Olehnya itu, ibarat vampir, pajak adalah darah bagi sistem ekonomi neoliberal. Apapun akan dikenai pajak. Karena paradigma sistem ekonomi neoliberal menjadikan pajak sebagai penopang pendapatan negara, sehingga sulit untuk dihilangkan.
Berbeda dengan hal di atas, dalam sistem Islam sebenarnya dikenal juga istilah pajak, hanya saja kondisinya berbeda dengan yang ada pada sistem saat ini. Karena pajak dalam sistem Islam tidaklah dijadikan sebagai sumber pemasukan utama negara dan tidak semua warganya dikenai pajak. Pajak pun diberlakukan jika kondisi kas keuangan negara mengalami kekosongan, namun setelah membaik maka pajak secara otomatis akan dihentikan.
Sementara itu, APBN sebuah Institusi Islam sumber pemasukan tetapnya yang menjadi hak warga negara dan masuk ke baitulmal yaitu: Pertama, Fai’ (Anfal, Ghanimah, Khumus). Kedua, jizyah. Ketiga, kharaj. Keempat, ‘usyur. Kelima, harta milik umum yang dilindungi negara. Keenam, harta haram pejabat dan pegawai negara. Ketujuh, khumus rikaz dan tambang. Kedelapan, harta orang yang tidak mempunyai ahli waris.

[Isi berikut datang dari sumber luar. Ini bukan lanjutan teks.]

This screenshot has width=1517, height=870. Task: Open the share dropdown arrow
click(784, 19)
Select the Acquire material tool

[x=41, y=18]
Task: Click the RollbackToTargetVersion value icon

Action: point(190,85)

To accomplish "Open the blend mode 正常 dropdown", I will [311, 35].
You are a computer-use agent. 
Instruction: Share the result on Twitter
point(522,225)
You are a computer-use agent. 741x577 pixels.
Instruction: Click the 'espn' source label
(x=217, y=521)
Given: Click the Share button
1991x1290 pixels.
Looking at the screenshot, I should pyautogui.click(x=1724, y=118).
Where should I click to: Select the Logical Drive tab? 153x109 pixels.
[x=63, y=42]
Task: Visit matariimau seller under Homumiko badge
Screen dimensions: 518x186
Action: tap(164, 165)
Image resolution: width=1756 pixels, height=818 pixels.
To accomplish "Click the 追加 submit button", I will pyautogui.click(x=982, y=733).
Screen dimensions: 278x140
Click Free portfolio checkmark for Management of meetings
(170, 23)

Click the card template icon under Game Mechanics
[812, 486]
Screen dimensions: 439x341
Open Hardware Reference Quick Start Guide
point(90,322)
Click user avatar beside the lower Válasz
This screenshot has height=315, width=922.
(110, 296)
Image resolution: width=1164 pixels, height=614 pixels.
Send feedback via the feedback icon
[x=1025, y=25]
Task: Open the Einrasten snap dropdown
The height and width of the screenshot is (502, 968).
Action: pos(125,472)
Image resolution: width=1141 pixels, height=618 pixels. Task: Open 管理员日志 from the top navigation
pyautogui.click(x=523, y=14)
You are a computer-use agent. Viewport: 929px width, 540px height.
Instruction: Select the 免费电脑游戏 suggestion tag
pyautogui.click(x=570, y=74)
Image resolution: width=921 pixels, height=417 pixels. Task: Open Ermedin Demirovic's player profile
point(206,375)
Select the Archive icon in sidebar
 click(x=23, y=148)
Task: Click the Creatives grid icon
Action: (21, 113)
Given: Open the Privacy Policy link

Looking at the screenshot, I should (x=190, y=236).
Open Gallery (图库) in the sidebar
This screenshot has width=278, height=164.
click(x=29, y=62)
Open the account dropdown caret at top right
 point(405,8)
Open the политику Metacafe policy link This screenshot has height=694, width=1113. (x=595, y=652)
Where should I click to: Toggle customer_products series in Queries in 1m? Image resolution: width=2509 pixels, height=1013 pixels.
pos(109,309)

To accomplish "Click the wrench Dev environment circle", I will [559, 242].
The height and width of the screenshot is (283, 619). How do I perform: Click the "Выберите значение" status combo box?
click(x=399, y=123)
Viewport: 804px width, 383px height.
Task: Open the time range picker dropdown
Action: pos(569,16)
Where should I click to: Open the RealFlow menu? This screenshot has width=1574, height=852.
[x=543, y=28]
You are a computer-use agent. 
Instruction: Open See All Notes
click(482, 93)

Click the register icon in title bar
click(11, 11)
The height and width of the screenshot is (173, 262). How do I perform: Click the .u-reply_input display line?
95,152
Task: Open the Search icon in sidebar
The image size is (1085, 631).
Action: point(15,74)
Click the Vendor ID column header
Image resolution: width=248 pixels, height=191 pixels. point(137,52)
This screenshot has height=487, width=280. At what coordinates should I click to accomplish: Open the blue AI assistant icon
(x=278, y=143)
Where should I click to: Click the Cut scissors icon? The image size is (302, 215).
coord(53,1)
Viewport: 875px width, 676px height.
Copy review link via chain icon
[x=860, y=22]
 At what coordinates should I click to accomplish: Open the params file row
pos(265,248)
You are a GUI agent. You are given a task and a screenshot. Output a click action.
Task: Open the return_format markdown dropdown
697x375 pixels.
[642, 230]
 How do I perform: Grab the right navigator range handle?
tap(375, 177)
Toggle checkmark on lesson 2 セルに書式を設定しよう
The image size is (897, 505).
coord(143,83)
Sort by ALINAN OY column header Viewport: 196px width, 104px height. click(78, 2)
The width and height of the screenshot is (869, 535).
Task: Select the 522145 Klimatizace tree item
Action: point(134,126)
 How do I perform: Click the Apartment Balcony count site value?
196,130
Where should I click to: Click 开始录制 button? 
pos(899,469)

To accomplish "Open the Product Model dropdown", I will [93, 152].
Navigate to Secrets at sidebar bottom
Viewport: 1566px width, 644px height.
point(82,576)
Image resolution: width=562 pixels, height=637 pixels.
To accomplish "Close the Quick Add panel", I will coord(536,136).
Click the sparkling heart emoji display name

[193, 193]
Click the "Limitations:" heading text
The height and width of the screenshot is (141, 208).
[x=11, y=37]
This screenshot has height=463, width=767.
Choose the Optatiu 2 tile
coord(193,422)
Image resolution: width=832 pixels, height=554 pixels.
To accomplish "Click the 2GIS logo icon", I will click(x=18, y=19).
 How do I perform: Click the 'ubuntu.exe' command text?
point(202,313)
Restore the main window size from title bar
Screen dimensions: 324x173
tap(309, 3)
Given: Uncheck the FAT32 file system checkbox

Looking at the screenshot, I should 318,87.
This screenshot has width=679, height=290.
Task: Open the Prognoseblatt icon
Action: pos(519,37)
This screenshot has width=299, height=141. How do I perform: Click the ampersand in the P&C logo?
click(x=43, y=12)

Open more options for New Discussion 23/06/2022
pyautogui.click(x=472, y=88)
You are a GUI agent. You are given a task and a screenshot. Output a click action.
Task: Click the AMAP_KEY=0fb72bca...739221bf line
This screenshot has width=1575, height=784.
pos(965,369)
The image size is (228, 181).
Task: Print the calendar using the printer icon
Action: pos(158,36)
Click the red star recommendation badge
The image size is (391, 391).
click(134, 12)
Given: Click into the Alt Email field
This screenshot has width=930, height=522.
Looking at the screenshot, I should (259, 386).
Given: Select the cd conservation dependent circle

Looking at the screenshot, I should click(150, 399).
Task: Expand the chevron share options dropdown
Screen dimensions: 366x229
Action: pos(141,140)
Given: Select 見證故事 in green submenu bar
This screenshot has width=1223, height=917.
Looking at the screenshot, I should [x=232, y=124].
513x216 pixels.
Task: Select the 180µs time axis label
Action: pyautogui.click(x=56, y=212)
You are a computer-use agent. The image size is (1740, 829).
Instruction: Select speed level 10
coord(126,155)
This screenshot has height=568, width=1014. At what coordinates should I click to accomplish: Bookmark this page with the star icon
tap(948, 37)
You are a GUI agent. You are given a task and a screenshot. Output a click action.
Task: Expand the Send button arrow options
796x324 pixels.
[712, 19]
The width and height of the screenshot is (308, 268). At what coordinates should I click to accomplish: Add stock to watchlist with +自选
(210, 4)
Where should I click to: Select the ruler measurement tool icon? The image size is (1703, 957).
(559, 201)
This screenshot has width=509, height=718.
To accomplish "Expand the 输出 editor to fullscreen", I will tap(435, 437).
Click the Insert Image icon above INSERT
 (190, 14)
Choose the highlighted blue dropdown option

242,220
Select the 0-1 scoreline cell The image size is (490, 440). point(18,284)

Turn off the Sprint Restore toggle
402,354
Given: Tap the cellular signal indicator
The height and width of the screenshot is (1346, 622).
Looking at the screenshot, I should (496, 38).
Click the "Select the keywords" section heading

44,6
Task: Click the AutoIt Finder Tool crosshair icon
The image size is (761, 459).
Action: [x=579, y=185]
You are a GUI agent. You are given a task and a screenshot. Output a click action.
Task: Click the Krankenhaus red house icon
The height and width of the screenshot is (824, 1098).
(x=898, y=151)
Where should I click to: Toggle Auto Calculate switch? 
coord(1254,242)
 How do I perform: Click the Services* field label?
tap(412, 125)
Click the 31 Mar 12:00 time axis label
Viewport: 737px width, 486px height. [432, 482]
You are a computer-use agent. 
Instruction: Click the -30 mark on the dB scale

Kesembilan, harta orang murtad.
Hal tersebut tetap menjadi pemasukan negara, ada atau tidaknya kebutuhan.
Pemasukan pajak pun tidak bersifat tetap, pemasukan ini bersifat instrumental karena Islam menetapkan kepada kaum muslim fardhu kifayah untuk memikul kewajiban pembiayaan, ketika dana tidak ada di baitulmal. Karena hal itu menjadi instrumen untuk memecahkan masalah yang dihadapi negara, yang dibebankan hanya kepada umat Islam.
Selain itu juga pemasukan tersebut bersifat insidental, karena tidak diambil secara tetap, bergantung pada keperluan yang dibenarkan oleh syara’ untuk mengambilnya.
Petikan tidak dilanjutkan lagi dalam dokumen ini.